Merges variants across multiple batches. Variant merging uses similar methods and criteria as in ClusterBatch, but in addition requires samples genotyped as non-reference to match sufficiently.

The following diagram illustrates the recommended invocation order:

Inputs

info

All array inputs of batch data must match in order. For example, the order of the batches array should match that of pesr_vcfs, depth_vcfs, etc.

cohort_name

Cohort name. The guidelines outlined in the sample ID requirements section apply here.

batches

Array of batch identifiers. Should match the name used in GatherBatchEvidence. Order must match that of depth_vcfs.

Optional merge_vcfs

Default: false.

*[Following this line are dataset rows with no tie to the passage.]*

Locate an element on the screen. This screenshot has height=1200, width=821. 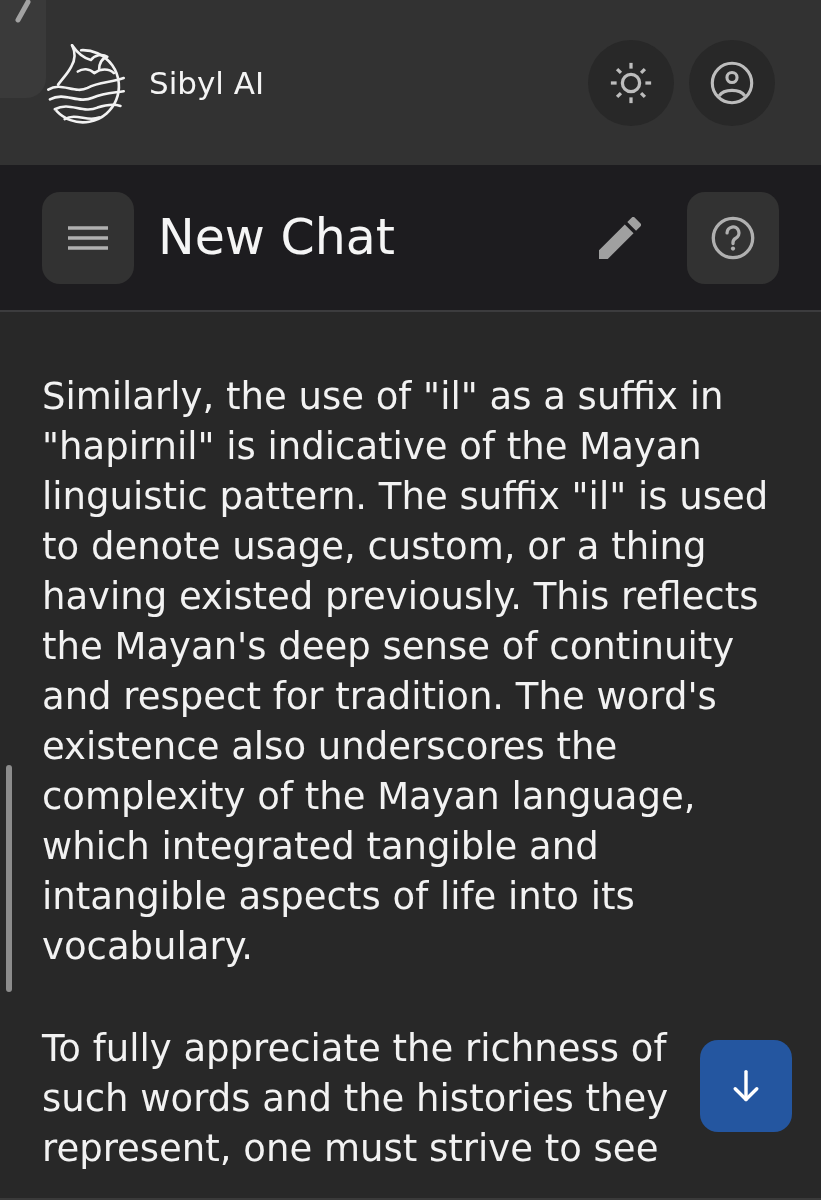
app-name: Sibyl AI is located at coordinates (207, 82).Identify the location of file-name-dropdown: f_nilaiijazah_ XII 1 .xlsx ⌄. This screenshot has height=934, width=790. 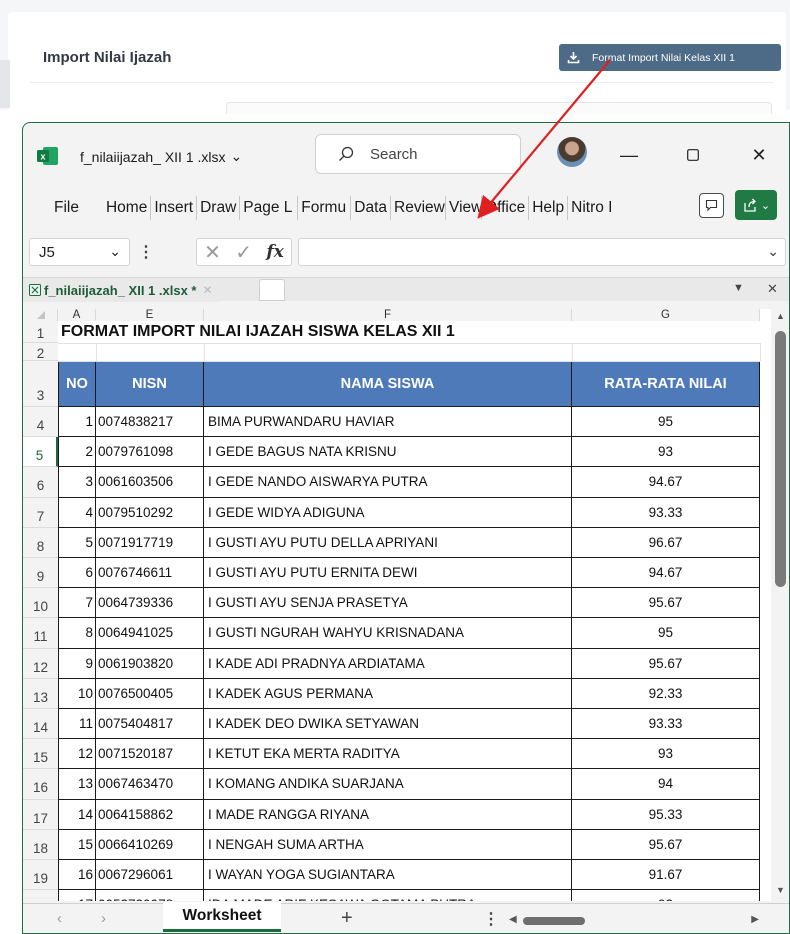
(161, 156).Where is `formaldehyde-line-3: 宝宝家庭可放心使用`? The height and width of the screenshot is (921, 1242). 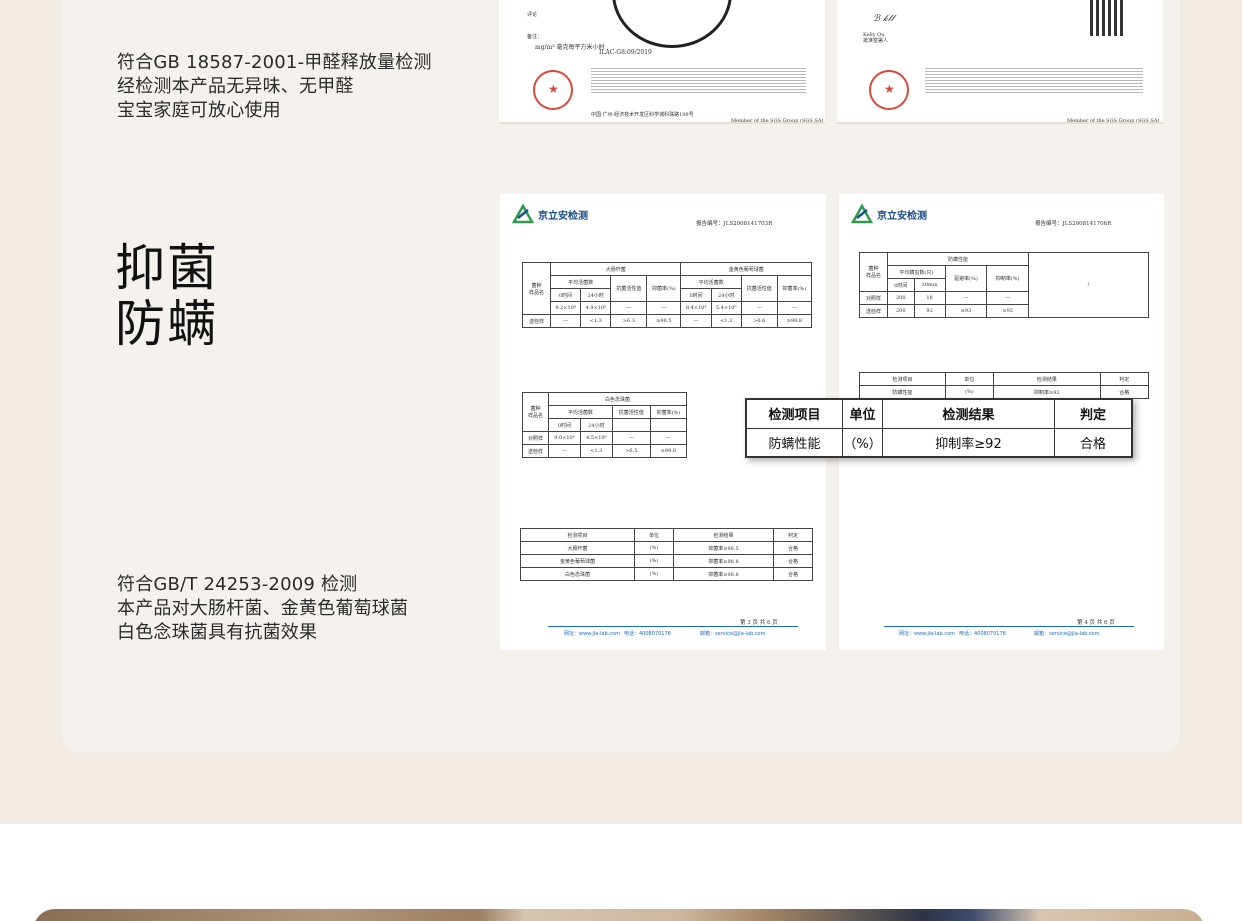
formaldehyde-line-3: 宝宝家庭可放心使用 is located at coordinates (199, 110). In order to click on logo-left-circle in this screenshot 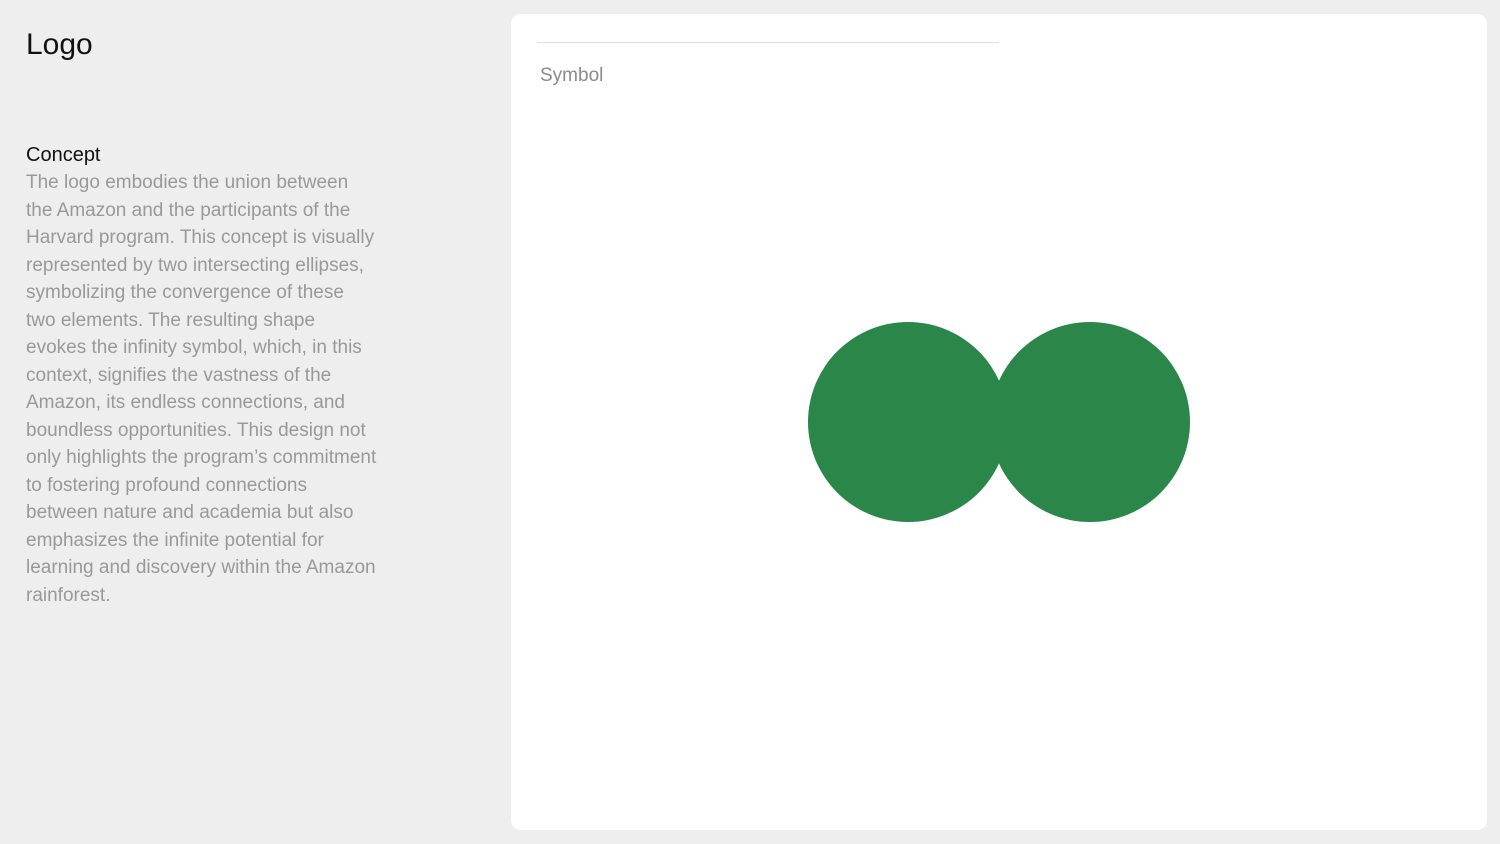, I will do `click(908, 422)`.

If true, merge contig-sharded VCFs into one genome-wide VCF. This may be used for convenience but cannot be used with downstream workflows.

pesr_vcfs

Array of genotyped depth caller variants for all batches, generated in GenotypeBatch.

depth_vcfs

Array of re-genotyped depth caller variants for all batches, generated in RegenotypeCNVs.

raw_sr_bothside_pass_files

Array of variant lists with bothside SR support for all batches, generated in GenotypeBatch.

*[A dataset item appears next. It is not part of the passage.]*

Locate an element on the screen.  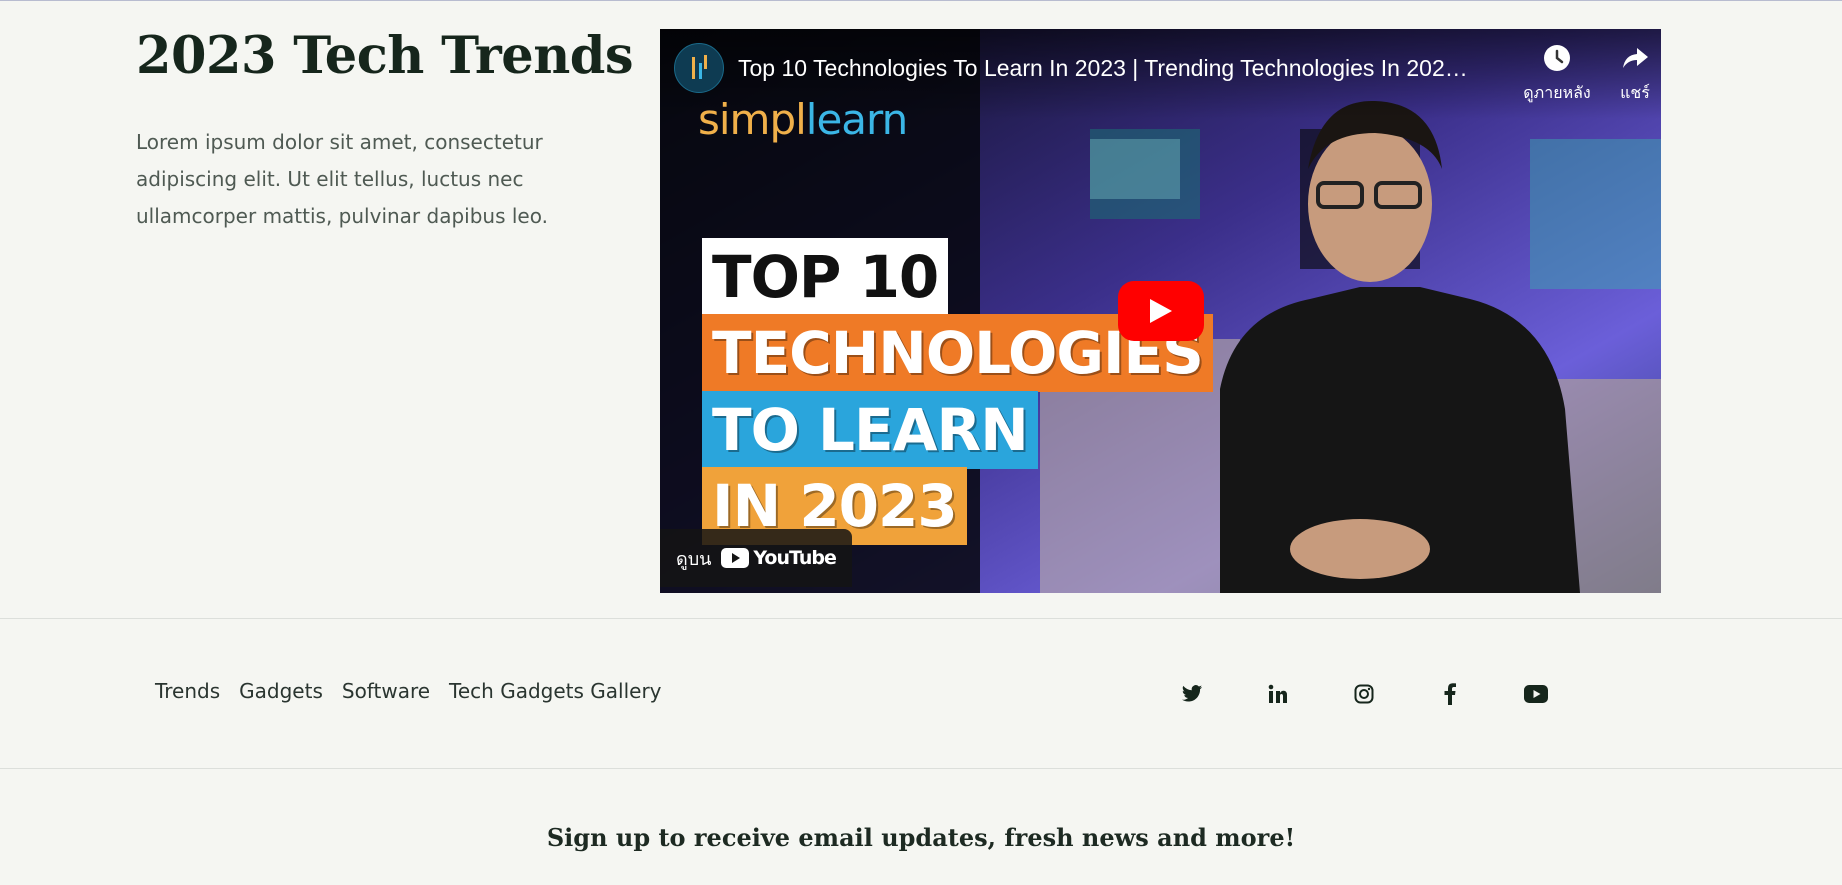
youtube-logo-icon is located at coordinates (736, 558).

raw_sr_background_fail_files

Array of variant lists with low SR signal-to-noise ratio for all batches, generated in GenotypeBatch.

localize_shard_size

Shard size for parallel computations. Decreasing this parameter may help reduce run time.

min_sr_background_fail_batches

Threshold fraction of batches with high SR background for a given variant required in order to assign this HIGH_SR_BACKGROUND flag. Most users should leave this at the default value.

Optional use_hail

Default: false. Use Hail for VCF concatenation. This should only be used for projects with over 50k samples. If enabled, the gcs_project must also be provided. Does not work on Terra.

Optional gcs_project

Google Cloud project ID. Required only if enabling use_hail.

Outputs

combined_vcfs

Array of contig-sharded VCFs of combined PE/SR and depth calls.

cluster_bothside_pass_lists

Array of contig-sharded bothside SR support variant lists.

cluster_background_fail_lists

Array of contig-sharded high SR background variant lists.

combine_batches_merged_vcf

Genome-wide VCF of combined PE/SR and depth calls. Only generated if using merge_vcfs.